Guest blogger: Kristen Magnacca Darcy
As a busy health care provider, it’s easy to sometimes lose sight of your interactions with clients and patients, i.e., you can’t see the forest for all the trees. Your day is jam packed with patient appointments and administrative meetings. You have a pile of journals on your desk waiting to be read. Your staff might feel the same way too. Too much to do and not enough time to do it. Because we are busily working day in and day out, we assume that customers understand how hard we are trying to get them pregnant and that they are aware of the mission and vision of our organization.

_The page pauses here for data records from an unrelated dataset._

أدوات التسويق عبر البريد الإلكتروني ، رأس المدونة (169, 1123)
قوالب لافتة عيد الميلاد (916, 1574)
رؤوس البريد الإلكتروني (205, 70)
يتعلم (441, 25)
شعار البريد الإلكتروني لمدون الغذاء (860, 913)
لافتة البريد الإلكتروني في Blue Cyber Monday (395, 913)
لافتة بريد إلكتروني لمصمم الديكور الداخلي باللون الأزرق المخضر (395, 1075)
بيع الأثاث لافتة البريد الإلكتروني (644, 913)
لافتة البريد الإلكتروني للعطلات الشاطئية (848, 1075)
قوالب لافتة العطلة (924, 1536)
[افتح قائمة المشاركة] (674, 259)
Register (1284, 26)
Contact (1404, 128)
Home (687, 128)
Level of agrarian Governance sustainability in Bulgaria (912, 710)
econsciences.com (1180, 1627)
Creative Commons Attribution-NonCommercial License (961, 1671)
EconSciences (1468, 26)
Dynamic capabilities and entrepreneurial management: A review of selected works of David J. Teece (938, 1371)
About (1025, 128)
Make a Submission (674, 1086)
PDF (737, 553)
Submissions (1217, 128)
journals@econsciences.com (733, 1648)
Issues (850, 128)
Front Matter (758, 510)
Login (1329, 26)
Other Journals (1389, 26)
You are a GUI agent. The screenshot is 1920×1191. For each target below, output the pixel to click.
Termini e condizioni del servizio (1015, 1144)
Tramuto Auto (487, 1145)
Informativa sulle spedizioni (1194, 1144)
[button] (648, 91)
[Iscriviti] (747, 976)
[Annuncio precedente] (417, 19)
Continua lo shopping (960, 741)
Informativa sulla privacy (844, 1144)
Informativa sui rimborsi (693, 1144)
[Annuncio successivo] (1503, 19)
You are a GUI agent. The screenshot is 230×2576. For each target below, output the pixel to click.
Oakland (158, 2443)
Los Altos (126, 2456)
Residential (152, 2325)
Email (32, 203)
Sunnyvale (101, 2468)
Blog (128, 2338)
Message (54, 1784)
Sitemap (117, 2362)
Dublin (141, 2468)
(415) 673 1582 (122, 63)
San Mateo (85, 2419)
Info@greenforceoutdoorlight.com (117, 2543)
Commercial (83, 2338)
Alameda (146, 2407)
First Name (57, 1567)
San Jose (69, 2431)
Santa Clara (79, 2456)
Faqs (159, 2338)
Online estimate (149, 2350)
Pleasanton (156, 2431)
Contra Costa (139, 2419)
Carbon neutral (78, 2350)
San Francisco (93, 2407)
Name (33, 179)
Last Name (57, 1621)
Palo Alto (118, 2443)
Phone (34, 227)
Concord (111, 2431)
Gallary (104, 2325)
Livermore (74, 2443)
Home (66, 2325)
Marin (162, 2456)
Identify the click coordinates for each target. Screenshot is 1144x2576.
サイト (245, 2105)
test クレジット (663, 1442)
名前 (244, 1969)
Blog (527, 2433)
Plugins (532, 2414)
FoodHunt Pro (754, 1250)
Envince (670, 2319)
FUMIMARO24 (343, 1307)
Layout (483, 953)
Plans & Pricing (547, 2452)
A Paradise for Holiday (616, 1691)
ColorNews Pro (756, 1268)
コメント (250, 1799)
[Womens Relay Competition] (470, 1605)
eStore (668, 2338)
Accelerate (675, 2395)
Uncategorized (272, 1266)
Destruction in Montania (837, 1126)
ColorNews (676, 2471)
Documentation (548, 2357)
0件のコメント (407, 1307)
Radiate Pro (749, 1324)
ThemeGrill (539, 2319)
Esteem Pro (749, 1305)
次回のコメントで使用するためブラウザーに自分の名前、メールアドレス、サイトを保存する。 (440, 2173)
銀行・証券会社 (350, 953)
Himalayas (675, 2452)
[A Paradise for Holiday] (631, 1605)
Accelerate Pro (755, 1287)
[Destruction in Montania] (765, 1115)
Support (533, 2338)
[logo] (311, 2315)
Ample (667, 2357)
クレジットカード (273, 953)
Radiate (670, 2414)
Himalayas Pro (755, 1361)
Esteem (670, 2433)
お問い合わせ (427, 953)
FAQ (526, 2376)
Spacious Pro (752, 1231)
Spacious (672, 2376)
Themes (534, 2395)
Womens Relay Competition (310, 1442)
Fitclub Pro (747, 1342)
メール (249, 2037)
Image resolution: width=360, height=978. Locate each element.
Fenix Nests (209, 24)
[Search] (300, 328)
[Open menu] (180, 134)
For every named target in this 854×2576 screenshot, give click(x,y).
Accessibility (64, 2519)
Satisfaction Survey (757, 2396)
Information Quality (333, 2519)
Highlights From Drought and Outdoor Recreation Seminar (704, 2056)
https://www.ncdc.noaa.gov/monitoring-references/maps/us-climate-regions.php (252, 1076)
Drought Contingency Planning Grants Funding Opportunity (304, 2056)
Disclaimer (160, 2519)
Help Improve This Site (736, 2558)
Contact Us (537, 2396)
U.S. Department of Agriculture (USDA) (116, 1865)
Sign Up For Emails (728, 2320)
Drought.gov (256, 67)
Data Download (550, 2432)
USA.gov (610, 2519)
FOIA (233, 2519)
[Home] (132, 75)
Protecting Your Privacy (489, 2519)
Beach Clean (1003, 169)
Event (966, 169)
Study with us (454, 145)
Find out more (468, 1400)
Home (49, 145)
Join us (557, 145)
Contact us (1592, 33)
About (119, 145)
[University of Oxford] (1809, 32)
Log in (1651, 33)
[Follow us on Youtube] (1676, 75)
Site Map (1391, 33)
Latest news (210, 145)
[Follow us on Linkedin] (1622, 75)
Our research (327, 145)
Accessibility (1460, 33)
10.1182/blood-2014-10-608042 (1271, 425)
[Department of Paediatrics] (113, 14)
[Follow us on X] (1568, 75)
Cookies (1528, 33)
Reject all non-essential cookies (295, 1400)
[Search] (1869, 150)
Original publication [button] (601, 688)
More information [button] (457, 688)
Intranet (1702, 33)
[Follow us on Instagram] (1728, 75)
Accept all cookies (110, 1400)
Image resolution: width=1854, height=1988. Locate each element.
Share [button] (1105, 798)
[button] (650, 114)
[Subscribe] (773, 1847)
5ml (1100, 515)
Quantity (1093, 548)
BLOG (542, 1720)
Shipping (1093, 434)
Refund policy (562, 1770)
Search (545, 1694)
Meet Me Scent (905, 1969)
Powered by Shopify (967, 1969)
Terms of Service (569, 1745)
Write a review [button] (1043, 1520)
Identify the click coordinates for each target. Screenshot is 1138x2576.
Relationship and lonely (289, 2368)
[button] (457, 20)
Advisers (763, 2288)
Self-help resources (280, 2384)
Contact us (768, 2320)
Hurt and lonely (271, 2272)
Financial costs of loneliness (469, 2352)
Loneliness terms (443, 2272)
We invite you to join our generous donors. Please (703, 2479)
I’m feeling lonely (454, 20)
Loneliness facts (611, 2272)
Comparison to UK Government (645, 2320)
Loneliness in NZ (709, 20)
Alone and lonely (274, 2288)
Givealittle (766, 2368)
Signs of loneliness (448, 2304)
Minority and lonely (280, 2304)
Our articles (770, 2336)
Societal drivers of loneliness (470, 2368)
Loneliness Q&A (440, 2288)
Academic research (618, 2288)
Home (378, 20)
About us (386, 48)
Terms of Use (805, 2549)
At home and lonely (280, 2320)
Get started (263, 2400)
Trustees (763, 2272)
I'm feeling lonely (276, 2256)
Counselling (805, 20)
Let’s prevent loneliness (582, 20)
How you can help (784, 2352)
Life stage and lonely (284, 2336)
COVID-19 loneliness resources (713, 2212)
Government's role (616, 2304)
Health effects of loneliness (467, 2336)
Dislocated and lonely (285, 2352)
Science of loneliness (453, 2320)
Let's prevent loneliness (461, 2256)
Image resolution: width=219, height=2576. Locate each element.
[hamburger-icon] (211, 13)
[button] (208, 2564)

But guess what? They don’t! Here’s why! Because when they walk in the door, they have one clear and present goal for themselves, which is to …. get pregnant. So your actions, words and deeds create the experience that will fulfill their needs.
But if you and your employees are not focused on communicating your mission or vision, unfortunately there isn’t a magic powder that gets sprinkled into the four walls of your building each night that creates the experience.
But you can create a system of flow that allows the front desk person as well as the medical professional to exude your vision and mission and have it invisibly woven into all compoments of your practice. Using the right words and having the right attitude are no cost ways to create a thriving practice and satisfied patients. There is power in the words that your entire staff uses with each other and with your clients. But your intention to help patients must be clear to them and your words need to be deliberate and thoughtful.
Your words can be peaceful or harsh. They can make your clients/patients feel worthy or they can make them feel defeated. Worthiness is one of the most critical emotions to keep your clients engaged in treatment and return for subsequent cycles.
Keiko Zoll, a woman’s health writer, patient empowerment advocate, and founder of The Infertility Voice describes these feelings so eloquently. Please read her words carefully.
I think one of the biggest barriers that infertility patients have in their family-building journeys- be they treatment, adoption, surrogacy or otherwise- is their own sense of worthiness. When infertility has thrown their physical, emotional and even spiritual control and self-confidence into doubt, it’s almost inevitable that we would feel unworthy to receive those positive milestones and steps on our journeys. We tell ourselves we’re not worthy of good things because we didn’t take care of ourselves, we didn’t see the warning signs early enough, we waited too long to start trying… The running inner monologue of self-doubt is as endless as it is torturous. This is the challenge of every practitioner: to instill a belief of and confidence in the worthiness of their patients to seek the treatment they need and to achieve the families they desire. The challenge of the patient is greater still: to accept that worthiness- to own the birthright of their own happiness.